Data to process
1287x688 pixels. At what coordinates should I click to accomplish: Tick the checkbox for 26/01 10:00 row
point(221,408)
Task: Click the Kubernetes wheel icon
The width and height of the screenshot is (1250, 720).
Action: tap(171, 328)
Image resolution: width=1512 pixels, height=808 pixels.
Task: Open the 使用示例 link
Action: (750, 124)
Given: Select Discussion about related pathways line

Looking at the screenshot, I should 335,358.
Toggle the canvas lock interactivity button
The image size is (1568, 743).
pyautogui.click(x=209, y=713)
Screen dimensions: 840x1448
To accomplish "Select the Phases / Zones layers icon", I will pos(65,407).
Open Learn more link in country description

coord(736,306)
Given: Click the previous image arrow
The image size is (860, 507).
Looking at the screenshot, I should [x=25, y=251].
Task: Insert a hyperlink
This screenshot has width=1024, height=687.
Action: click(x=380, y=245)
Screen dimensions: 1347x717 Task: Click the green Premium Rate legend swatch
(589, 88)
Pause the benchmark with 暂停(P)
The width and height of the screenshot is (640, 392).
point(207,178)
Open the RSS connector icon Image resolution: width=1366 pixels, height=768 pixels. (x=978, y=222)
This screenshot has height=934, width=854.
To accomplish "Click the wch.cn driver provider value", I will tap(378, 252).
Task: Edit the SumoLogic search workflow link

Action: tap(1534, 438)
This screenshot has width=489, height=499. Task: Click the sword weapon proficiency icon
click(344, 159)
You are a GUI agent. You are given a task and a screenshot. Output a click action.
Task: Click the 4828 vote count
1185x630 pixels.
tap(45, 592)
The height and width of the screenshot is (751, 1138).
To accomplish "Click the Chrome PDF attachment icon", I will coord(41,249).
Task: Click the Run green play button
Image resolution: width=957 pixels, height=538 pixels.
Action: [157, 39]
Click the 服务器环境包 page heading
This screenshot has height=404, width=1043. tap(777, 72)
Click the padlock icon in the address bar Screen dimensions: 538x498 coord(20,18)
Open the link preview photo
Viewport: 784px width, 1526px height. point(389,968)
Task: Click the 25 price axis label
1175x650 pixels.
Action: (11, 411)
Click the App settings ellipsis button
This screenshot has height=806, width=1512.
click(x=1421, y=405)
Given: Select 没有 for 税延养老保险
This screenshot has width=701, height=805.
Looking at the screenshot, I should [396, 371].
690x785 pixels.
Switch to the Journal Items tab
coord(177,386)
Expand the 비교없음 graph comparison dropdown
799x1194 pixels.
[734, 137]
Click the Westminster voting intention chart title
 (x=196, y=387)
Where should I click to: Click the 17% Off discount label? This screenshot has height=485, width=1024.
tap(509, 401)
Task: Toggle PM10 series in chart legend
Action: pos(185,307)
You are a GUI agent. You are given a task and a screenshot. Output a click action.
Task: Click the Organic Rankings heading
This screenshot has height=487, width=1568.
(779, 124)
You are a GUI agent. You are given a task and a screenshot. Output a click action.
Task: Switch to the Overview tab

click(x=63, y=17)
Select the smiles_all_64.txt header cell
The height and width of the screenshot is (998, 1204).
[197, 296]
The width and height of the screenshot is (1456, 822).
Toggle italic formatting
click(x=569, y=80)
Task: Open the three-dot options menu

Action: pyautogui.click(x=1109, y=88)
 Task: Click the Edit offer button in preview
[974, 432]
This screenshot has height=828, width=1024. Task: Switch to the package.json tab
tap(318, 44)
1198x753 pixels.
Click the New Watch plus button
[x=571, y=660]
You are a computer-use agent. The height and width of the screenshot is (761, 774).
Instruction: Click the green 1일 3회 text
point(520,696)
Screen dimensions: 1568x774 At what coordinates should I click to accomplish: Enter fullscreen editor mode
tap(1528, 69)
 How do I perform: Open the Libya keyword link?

Exercise prompt
Every entry shown earlier is to be returned exactly, line for line.

Completed task
1287x688 pixels. At what coordinates should I click to accomplish: Tick the checkbox for 26/01 10:00 row
point(221,408)
Task: Click the Kubernetes wheel icon
The width and height of the screenshot is (1250, 720).
Action: tap(171, 328)
Image resolution: width=1512 pixels, height=808 pixels.
Task: Open the 使用示例 link
Action: (750, 124)
Given: Select Discussion about related pathways line

Looking at the screenshot, I should 335,358.
Toggle the canvas lock interactivity button
The image size is (1568, 743).
pyautogui.click(x=209, y=713)
Screen dimensions: 840x1448
To accomplish "Select the Phases / Zones layers icon", I will pos(65,407).
Open Learn more link in country description

coord(736,306)
Given: Click the previous image arrow
The image size is (860, 507).
Looking at the screenshot, I should [x=25, y=251].
Task: Insert a hyperlink
This screenshot has width=1024, height=687.
Action: click(x=380, y=245)
Screen dimensions: 1347x717 Task: Click the green Premium Rate legend swatch
(589, 88)
Pause the benchmark with 暂停(P)
The width and height of the screenshot is (640, 392).
point(207,178)
Open the RSS connector icon Image resolution: width=1366 pixels, height=768 pixels. (x=978, y=222)
This screenshot has height=934, width=854.
To accomplish "Click the wch.cn driver provider value", I will tap(378, 252).
Task: Edit the SumoLogic search workflow link

Action: tap(1534, 438)
This screenshot has width=489, height=499. Task: Click the sword weapon proficiency icon
click(344, 159)
You are a GUI agent. You are given a task and a screenshot. Output a click action.
Task: Click the 4828 vote count
1185x630 pixels.
tap(45, 592)
The height and width of the screenshot is (751, 1138).
To accomplish "Click the Chrome PDF attachment icon", I will coord(41,249).
Task: Click the Run green play button
Image resolution: width=957 pixels, height=538 pixels.
Action: [157, 39]
Click the 服务器环境包 page heading
This screenshot has height=404, width=1043. tap(777, 72)
Click the padlock icon in the address bar Screen dimensions: 538x498 coord(20,18)
Open the link preview photo
Viewport: 784px width, 1526px height. point(389,968)
Task: Click the 25 price axis label
1175x650 pixels.
Action: (11, 411)
Click the App settings ellipsis button
This screenshot has height=806, width=1512.
click(x=1421, y=405)
Given: Select 没有 for 税延养老保险
This screenshot has width=701, height=805.
Looking at the screenshot, I should [396, 371].
690x785 pixels.
Switch to the Journal Items tab
coord(177,386)
Expand the 비교없음 graph comparison dropdown
799x1194 pixels.
[734, 137]
Click the Westminster voting intention chart title
 (x=196, y=387)
Where should I click to: Click the 17% Off discount label? This screenshot has height=485, width=1024.
tap(509, 401)
Task: Toggle PM10 series in chart legend
Action: pos(185,307)
You are a GUI agent. You are given a task and a screenshot. Output a click action.
Task: Click the Organic Rankings heading
This screenshot has height=487, width=1568.
(779, 124)
You are a GUI agent. You are given a task and a screenshot. Output a click action.
Task: Switch to the Overview tab

click(x=63, y=17)
Select the smiles_all_64.txt header cell
The height and width of the screenshot is (998, 1204).
[197, 296]
The width and height of the screenshot is (1456, 822).
Toggle italic formatting
click(x=569, y=80)
Task: Open the three-dot options menu

Action: pyautogui.click(x=1109, y=88)
 Task: Click the Edit offer button in preview
[974, 432]
This screenshot has height=828, width=1024. Task: Switch to the package.json tab
tap(318, 44)
1198x753 pixels.
Click the New Watch plus button
[x=571, y=660]
You are a computer-use agent. The height and width of the screenshot is (761, 774).
Instruction: Click the green 1일 3회 text
point(520,696)
Screen dimensions: 1568x774 At what coordinates should I click to accomplish: Enter fullscreen editor mode
tap(1528, 69)
 How do I perform: Open the Libya keyword link?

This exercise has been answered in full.